## Records for the exercise
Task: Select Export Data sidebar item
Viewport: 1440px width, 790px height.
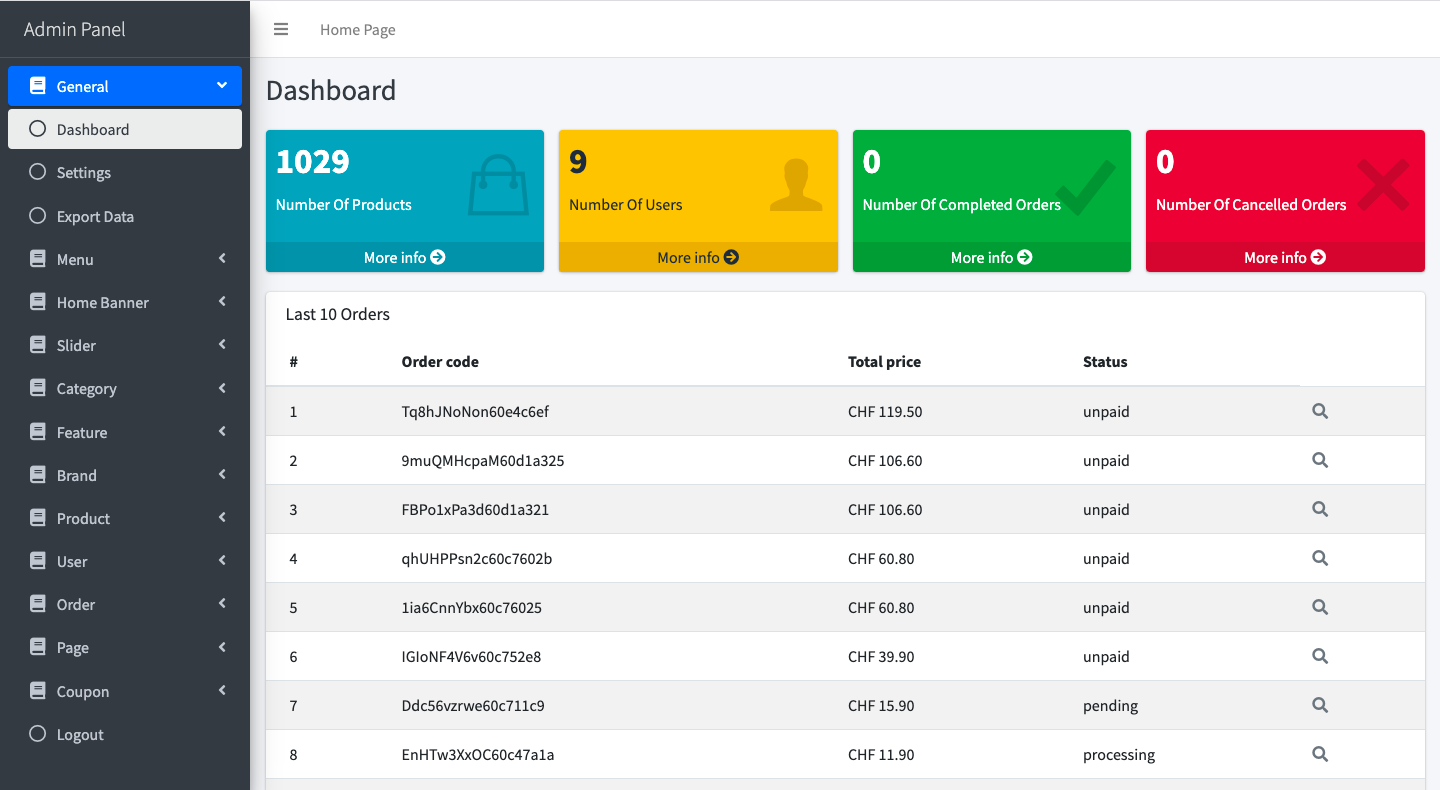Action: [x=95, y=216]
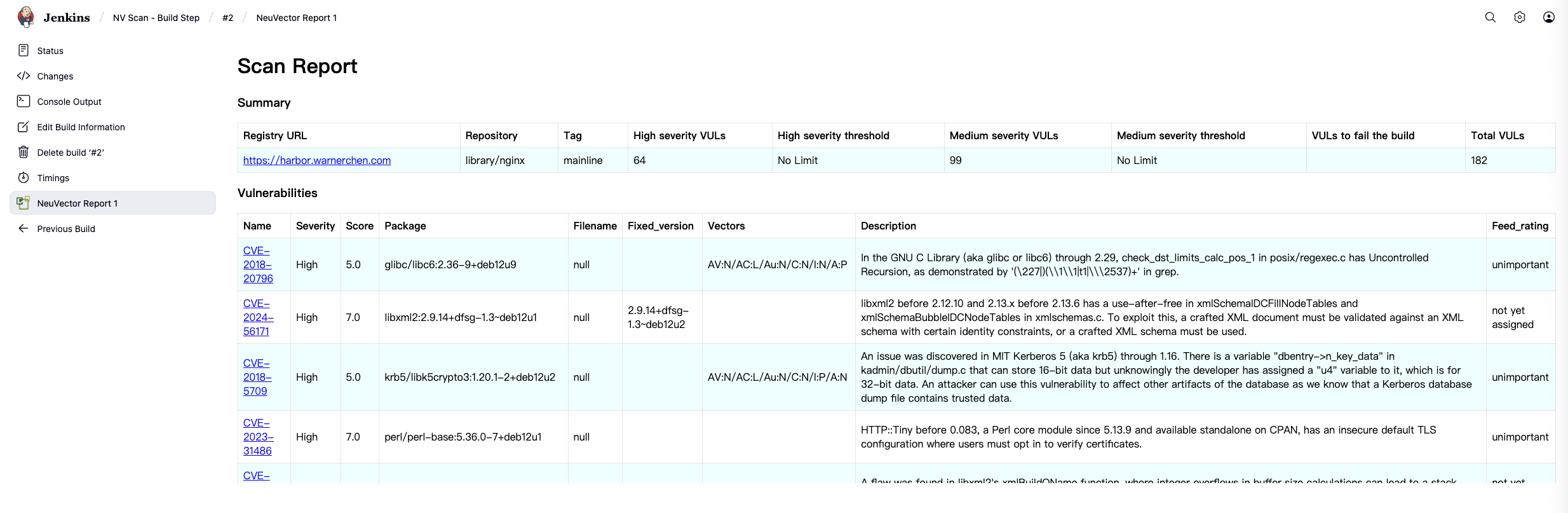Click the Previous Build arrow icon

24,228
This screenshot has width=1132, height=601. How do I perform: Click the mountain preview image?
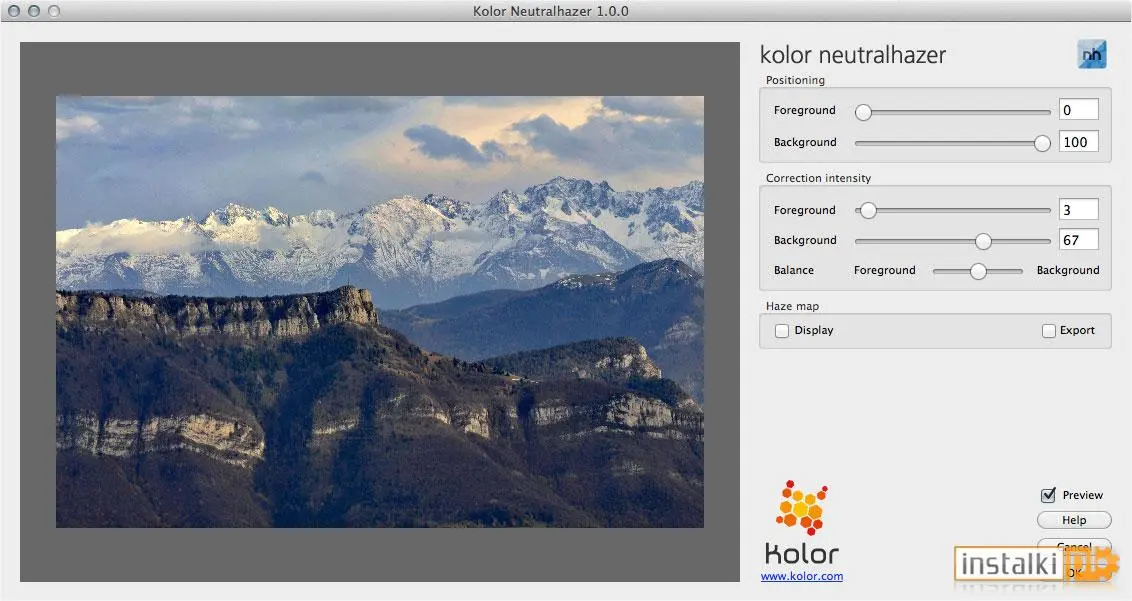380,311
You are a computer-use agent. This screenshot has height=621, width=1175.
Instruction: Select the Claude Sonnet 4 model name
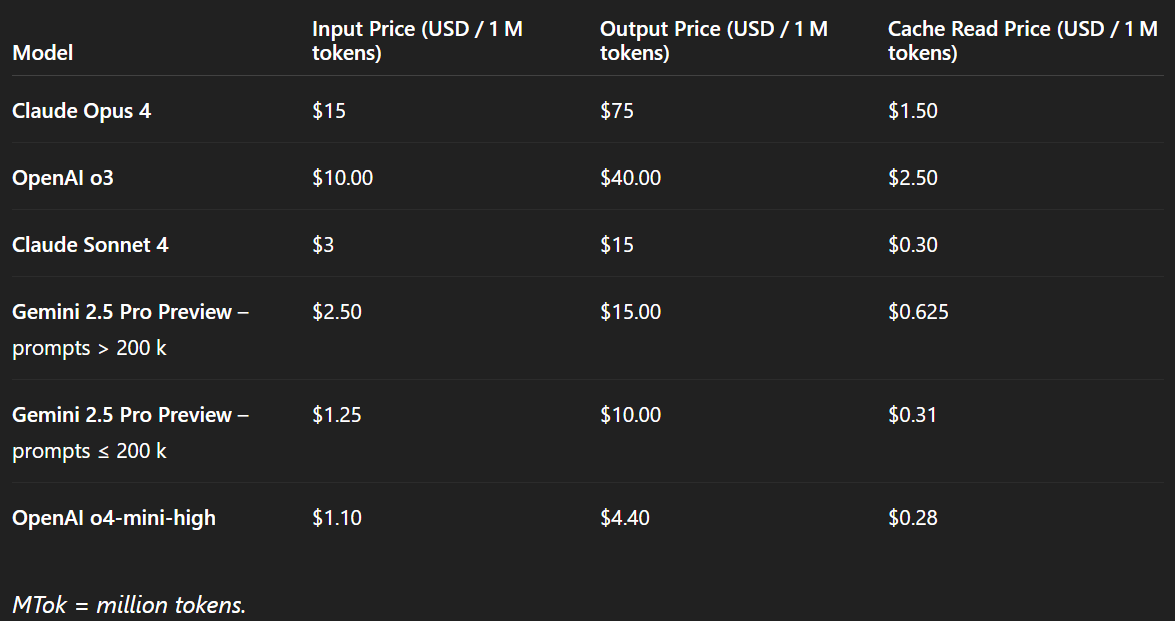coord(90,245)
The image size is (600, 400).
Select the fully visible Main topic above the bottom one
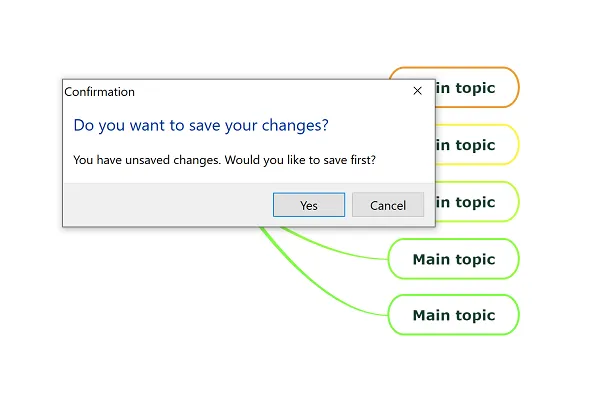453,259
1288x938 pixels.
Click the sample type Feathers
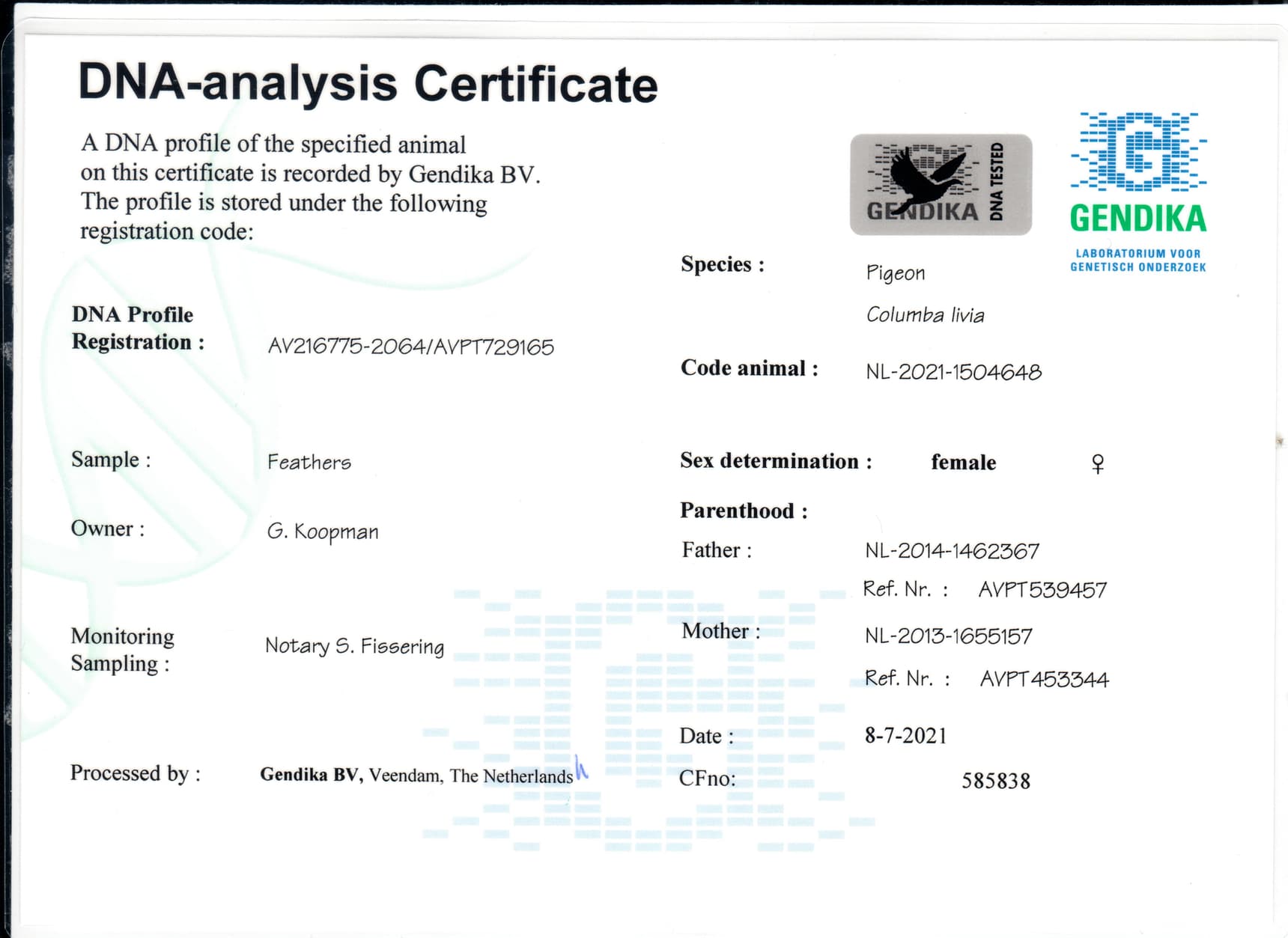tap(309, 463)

## Assignment
Your answer must be the full listing, word for word, minus any images.

## Your response
Task: Select Export Data sidebar item
Viewport: 1440px width, 790px height.
Action: [x=95, y=216]
Click the Previous Build arrow icon

24,228
This screenshot has width=1132, height=601. How do I perform: Click the mountain preview image?
380,311
You are a computer-use agent. This screenshot has height=621, width=1175.
Instruction: Select the Claude Sonnet 4 model name
coord(90,245)
The image size is (600, 400).
Select the fully visible Main topic above the bottom one
453,259
1288x938 pixels.
Click the sample type Feathers
tap(309, 463)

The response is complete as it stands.